# [EXERCISES TO COMPLETE]
1. In the comment thread about MDMA and sociopaths, what drug did the Canadian psychologist give to criminal psychopaths in the 70s?
2. According to the comment thread about MDMA and sociopaths, why did the friendship with the self-professed sociopath fall apart? Answer in one to three sentences.
3. Continue the comment thread about MDMA and sociopaths from its last sentence.

##### DOCUMENT EXTRACT

There are a lot of HN posts about people trying MDMA one time and having a life changing discovery about themselves.
This author says, "My lack of emotion and empathy", and "my insincerity, emotional poverty, absence of shame and guilt, and reduced empathic response".
I wonder what one dose of MDMA would allow her to experience?
Or possibly be a candidate for an MDMA research study.
My personal experience with MDMA is that it makes you feel empathetic, not that it actually makes you more empathetic. It helps you feel good about yourself and others, and so long as you're doing so with trustworthy people with similar goals - It's basically the same thing. My roommate's boyfriend did MDMA while I was in the house, and they were convinced that they knew me and had a deep personal connection with me from that point forward.
It was not true at all, and ended very badly (he drugged me, and that's all that I know for sure).
There was a Canadian psychologist who tried to “cure” criminal psychopaths by administering LSD to them in the 70s. The result was they became better at manipulation and deception and experienced higher rates of recidivism. Jon Ronson covers this episode in his book The Psychopath Test.
I can speak to this, having shared a lot of MDMA experiences with a self-professed sociopath who was formerly a good friend until he crossed the line a bit (harmlessly).
The experiences seemed to be more hedonistic for him than anything... However -- and this is big, imo -- the MDMA did help him open up about a lot of things (for example, being a sociopath) and other kinds of darker predilections that he had kept inside / experienced in the past. And I think it made him a much better person for it, in all kinds of ways, just getting this stuff out and sharing.
But in the end, the relationship fell apart because I couldn't deal with the subtle manipulation that he would constantly try to get away with (hilariously assuming that I couldn't pick up on what he was doing, which was often very obvious -- a sociopathic trait, being unable to relate and thinking oneself superior). We had a lot of good times, and I think about those days often. In the end I just couldn't handle the quirks... which might say more about me than him.
Leaving out the MDMA part, this matches my experience with sociopaths. Because they're less repressed they're more fun, almost a guaranteed good night out, but they push & push & push and don't know when to stop, and won't stop (except for a short while) if you warn them, until finally the relationship (platonic I mean) gets too much and you finish it. And they can get quite upset about it, this no-emotions thing for sociopaths doesn't really match what I've seen. They seem to be empty inside, an unfillable hole, but certainly not emotionless.

##########
##### RECORDED DATA

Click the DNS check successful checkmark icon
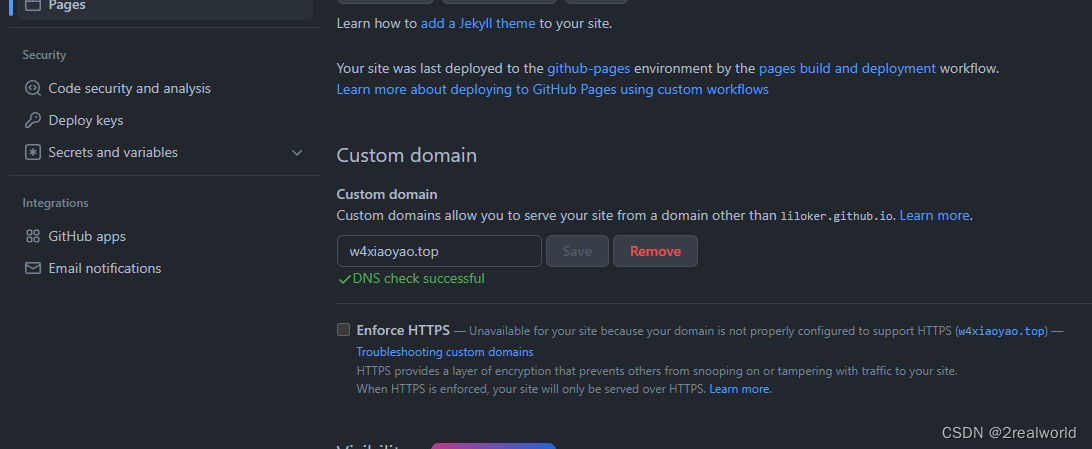 tap(344, 279)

##########

# [EXPECTED RESPONSES]
1. LSD.

2. It fell apart because the writer couldn't deal with the subtle manipulation the friend constantly tried to get away with. The friend assumed the writer couldn't see it, though it was often very obvious.

3.
This happened to me, but I've never thought of myself as sociopathic. Rather, I grew up in a situation that required me to repress my feelings, and MDMA was a gateway to breaking down the giant wall I had, unknowingly, built up.
From my experience of dealing with people that I have thought to be sociopaths when they describe their experiences on MDMA they usually describe them as feeling really good and feeling really good about themselves but without developing or expanding their empathetic connection to others.
This. I've had two ex-partners who fall somewhere down that spectrum (one diagnosed) and they both really enjoyed MDMA (one having abused it in the past and one bordering on unhealthy regularity).
They just enjoy feeling really good.
My most recent ex also really enjoyed psychedelics, but as far as I could tell she had qualitatively very different experiences from me - not so much of the psychedelic/mystical/connecting aspects and more of recreational enjoyment and to some limited extent self-exploration. Her deepest realization was that she appreciated hanging out with her childhood friend. She never had a bad or dark trip or any of the anxiety.
I think it's a mistake to believe that these things affect different psyches similarly.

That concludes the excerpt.